Marian Anderson was one of the greatest women America has ever produced. This warm, wise, superbly gifted woman was the first African-American to regularly sing from the stage of the Metropolitan Opera. On one occasion a reporter asked her, “What was the greatest moment in your life?” Now Marian Anderson could have pointed to so many such moments. She could have mentioned the time when the great Arturo Toscanini, the best known conductor of the day, declared for all the world to hear that Marian Anderson possessed the most magnificent voice of the twentieth century. Or she could have told about the day that she sang at the White House for an audience of four: The President and Mrs. Roosevelt, and the King and Queen of England. Or she could have referred to the time when she was awarded the Medal of Freedom by The Congress of the United States of America. Or she could have pointed to the day when she sang at the Easter Sunrise Service before hundreds of thousands of people gathered on the Washington Mall in front of the Lincoln Memorial. Yes, Marian Anderson could have pointed to so many great moments in her life. The reporter said, “What was the greatest moment in your life”? Do you know what Marian Anderson said? She said, “The greatest moment of my life was the day I went home to my mother and said, ‘Mom, you won’t have to take in washing anymore.’” Do you hear what she was saying? This family of hers which had loved her, supported her, and sacrificed for her, this family which had done everything needed for her to get to the place where she was in life, this family was first in her mind and first in her heart. So when at last she could stand straight, strong, tall, and true, she went home to her mother and said, “Now I can stand on my own in life, and so I’m going to wrap my arms around you and I’m going to carry you just as for so long you have carried me.” That, she said, was the greatest moment in her life. Dear friends, a nation filled with children honoring their parents like that is a nation which shall be blessed, and a nation like that will endure.

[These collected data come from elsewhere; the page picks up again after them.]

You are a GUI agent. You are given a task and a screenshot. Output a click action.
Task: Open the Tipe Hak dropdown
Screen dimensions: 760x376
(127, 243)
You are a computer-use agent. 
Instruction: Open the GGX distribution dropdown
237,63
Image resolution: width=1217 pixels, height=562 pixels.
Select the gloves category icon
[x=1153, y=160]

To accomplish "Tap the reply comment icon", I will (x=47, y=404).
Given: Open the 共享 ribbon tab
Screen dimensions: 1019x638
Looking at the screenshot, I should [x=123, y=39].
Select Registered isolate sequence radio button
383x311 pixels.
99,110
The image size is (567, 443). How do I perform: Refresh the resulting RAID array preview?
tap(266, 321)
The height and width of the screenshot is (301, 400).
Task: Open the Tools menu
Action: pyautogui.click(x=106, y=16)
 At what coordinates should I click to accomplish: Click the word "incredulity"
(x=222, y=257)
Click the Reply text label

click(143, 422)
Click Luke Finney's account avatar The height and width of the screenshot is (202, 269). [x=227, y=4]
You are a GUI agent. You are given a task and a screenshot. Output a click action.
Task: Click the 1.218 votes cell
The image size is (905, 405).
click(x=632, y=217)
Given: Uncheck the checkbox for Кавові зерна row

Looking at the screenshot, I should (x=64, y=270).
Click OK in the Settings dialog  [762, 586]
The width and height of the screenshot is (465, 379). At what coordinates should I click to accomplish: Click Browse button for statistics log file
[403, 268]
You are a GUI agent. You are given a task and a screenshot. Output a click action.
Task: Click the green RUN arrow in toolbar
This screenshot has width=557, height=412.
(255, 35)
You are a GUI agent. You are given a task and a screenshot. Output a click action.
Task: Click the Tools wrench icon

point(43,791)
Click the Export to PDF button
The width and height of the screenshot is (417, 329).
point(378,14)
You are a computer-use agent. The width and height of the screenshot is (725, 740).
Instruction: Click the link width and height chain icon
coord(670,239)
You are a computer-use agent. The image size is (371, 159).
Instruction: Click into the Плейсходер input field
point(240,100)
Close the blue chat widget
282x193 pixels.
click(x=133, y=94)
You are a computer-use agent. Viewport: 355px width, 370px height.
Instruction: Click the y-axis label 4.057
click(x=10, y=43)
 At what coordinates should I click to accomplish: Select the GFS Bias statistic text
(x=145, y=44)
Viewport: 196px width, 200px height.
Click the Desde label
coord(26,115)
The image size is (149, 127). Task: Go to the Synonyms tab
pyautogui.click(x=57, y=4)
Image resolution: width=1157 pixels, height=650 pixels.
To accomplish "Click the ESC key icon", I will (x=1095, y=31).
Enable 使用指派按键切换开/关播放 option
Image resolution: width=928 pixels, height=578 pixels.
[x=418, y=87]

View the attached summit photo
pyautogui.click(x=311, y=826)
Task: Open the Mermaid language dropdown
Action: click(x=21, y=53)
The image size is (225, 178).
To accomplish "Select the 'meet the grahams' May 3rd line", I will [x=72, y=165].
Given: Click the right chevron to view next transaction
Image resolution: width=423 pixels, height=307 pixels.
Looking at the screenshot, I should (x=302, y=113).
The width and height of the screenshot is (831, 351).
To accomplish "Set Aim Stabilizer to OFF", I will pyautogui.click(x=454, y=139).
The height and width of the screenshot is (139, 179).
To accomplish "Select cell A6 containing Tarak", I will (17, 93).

Just had a thought. Do you know that the Fifth Commandment is different from all the others? It’s the only commandment of the ten which you won’t always be able to obey. All of the other nine you are called to obey for as long as you live. Until the day you die, you are called to try to obey the other nine. But you won’t always be able to obey the Fifth Commandment because in the normal course of events, your parents will precede you in death, and then the option of honoring them in this life will no longer be yours. So take these words written on stone and write them on your heart: Honor your father and your mother. Then, having written those words on your heart, live them. Yes, for as long as you can, live them…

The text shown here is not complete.